- Data items
--- START ---

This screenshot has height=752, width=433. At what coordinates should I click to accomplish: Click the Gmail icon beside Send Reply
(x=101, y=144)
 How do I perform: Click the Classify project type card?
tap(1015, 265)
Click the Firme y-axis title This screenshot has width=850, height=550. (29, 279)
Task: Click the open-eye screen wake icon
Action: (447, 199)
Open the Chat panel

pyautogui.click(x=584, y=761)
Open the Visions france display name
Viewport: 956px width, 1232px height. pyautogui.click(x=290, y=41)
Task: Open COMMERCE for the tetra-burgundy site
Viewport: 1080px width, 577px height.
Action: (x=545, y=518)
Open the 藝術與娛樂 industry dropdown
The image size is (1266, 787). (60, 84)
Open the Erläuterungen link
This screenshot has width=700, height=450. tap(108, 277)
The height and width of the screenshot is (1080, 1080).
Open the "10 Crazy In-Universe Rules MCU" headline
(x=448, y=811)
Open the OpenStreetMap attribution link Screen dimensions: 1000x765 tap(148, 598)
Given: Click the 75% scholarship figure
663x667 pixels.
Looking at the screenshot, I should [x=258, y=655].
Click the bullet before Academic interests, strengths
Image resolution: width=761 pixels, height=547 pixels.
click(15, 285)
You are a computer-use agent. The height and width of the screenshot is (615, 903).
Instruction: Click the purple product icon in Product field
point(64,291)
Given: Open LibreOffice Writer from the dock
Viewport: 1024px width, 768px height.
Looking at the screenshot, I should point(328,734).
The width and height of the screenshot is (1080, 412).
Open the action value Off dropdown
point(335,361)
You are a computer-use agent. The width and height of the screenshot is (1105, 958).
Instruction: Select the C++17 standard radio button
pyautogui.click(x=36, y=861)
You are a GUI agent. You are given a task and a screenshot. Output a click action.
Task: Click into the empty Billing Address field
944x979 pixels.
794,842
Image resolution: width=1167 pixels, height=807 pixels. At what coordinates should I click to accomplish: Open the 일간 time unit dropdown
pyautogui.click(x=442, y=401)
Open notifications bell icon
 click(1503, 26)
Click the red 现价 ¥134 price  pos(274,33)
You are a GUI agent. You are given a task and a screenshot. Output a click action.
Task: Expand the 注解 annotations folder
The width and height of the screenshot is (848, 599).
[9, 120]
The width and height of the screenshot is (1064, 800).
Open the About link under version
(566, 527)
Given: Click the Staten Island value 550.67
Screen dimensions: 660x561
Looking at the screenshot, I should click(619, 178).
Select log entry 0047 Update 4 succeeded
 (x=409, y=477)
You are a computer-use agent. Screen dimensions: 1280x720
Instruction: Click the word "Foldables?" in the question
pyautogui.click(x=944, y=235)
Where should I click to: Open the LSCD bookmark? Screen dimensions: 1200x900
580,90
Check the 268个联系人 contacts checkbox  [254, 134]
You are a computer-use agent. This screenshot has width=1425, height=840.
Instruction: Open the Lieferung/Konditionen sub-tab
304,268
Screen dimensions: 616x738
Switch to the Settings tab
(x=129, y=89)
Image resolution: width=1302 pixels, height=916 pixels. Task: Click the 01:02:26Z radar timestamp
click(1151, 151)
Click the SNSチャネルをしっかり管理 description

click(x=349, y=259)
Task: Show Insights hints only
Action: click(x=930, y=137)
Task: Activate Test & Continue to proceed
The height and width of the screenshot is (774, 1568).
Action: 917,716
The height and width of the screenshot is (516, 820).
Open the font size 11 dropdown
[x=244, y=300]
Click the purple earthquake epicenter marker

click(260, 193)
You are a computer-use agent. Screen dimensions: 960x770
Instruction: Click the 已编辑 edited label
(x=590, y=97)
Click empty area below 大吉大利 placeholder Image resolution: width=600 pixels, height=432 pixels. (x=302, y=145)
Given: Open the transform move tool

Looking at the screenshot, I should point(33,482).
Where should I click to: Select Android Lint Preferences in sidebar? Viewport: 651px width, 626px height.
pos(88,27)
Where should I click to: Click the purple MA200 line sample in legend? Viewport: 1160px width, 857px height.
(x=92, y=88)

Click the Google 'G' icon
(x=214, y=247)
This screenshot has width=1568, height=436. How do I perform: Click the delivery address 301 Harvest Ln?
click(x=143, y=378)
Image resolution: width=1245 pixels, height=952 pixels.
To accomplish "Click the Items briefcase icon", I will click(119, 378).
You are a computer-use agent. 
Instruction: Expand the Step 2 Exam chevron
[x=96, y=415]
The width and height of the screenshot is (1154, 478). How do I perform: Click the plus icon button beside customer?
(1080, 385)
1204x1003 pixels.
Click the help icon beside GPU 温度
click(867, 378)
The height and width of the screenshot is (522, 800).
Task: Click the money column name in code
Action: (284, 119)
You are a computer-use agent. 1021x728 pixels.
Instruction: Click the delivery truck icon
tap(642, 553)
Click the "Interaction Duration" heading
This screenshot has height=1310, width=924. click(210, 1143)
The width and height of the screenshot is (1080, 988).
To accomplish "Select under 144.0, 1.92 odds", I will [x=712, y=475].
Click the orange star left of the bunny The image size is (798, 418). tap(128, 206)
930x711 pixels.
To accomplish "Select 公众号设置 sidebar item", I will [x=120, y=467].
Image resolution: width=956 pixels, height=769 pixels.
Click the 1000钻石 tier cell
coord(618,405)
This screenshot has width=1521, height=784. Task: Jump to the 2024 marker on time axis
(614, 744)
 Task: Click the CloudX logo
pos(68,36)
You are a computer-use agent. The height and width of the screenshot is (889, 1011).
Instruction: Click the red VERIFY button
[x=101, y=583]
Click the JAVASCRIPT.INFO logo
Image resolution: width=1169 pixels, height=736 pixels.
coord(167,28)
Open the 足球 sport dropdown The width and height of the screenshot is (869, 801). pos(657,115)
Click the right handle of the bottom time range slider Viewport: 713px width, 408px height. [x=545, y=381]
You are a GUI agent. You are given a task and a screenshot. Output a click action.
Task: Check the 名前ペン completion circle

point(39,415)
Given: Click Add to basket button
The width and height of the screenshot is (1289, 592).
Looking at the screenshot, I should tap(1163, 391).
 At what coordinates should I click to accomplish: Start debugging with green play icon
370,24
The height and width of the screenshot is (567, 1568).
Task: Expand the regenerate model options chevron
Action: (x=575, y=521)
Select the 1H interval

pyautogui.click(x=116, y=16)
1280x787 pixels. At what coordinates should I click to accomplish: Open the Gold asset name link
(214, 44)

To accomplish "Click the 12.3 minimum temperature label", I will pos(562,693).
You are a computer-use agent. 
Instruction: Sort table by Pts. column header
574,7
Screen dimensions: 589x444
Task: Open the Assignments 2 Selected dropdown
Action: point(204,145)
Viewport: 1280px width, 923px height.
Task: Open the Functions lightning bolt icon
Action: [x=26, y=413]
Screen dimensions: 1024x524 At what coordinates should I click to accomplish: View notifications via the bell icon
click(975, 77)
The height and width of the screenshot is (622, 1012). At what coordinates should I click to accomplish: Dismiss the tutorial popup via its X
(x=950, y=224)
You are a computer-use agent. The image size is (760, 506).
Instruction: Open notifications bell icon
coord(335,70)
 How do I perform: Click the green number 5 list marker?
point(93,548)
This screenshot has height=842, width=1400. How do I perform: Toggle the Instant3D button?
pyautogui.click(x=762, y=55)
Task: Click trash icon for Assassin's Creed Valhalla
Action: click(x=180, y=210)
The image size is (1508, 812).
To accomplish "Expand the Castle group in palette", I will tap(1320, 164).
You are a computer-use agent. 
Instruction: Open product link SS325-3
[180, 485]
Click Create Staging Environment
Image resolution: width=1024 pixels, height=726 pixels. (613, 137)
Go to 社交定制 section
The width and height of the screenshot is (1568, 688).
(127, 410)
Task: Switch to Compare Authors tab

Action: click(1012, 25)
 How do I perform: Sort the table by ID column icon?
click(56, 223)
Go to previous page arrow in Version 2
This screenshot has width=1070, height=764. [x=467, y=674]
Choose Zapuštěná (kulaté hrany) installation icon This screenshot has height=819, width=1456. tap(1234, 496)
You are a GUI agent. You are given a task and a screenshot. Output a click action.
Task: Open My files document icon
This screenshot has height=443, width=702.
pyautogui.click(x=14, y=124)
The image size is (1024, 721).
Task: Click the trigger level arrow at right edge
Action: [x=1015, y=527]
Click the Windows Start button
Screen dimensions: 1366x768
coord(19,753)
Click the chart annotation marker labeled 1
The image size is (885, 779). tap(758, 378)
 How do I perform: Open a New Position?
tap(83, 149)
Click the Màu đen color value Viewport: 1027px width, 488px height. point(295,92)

--- END ---

- WHAT YOU NEED TO DO
Each line in the entries above, starting at the line with "This screenshot has width=1568, height=436." and ending at the line with "Open the 足球", is to be printed exactly, and only those lines.

- TASK ANSWER
This screenshot has width=1568, height=436. How do I perform: Click the delivery address 301 Harvest Ln?
click(x=143, y=378)
Image resolution: width=1245 pixels, height=952 pixels.
To accomplish "Click the Items briefcase icon", I will click(119, 378).
You are a computer-use agent. 
Instruction: Expand the Step 2 Exam chevron
[x=96, y=415]
The width and height of the screenshot is (1154, 478). How do I perform: Click the plus icon button beside customer?
(1080, 385)
1204x1003 pixels.
Click the help icon beside GPU 温度
click(867, 378)
The height and width of the screenshot is (522, 800).
Task: Click the money column name in code
Action: (284, 119)
You are a computer-use agent. 1021x728 pixels.
Instruction: Click the delivery truck icon
tap(642, 553)
Click the "Interaction Duration" heading
This screenshot has height=1310, width=924. click(210, 1143)
The width and height of the screenshot is (1080, 988).
To accomplish "Select under 144.0, 1.92 odds", I will [x=712, y=475].
Click the orange star left of the bunny The image size is (798, 418). tap(128, 206)
930x711 pixels.
To accomplish "Select 公众号设置 sidebar item", I will [x=120, y=467].
Image resolution: width=956 pixels, height=769 pixels.
Click the 1000钻石 tier cell
coord(618,405)
This screenshot has width=1521, height=784. Task: Jump to the 2024 marker on time axis
(614, 744)
 Task: Click the CloudX logo
pos(68,36)
You are a computer-use agent. The height and width of the screenshot is (889, 1011).
Instruction: Click the red VERIFY button
[x=101, y=583]
Click the JAVASCRIPT.INFO logo
Image resolution: width=1169 pixels, height=736 pixels.
coord(167,28)
Open the 足球 sport dropdown The width and height of the screenshot is (869, 801). pos(657,115)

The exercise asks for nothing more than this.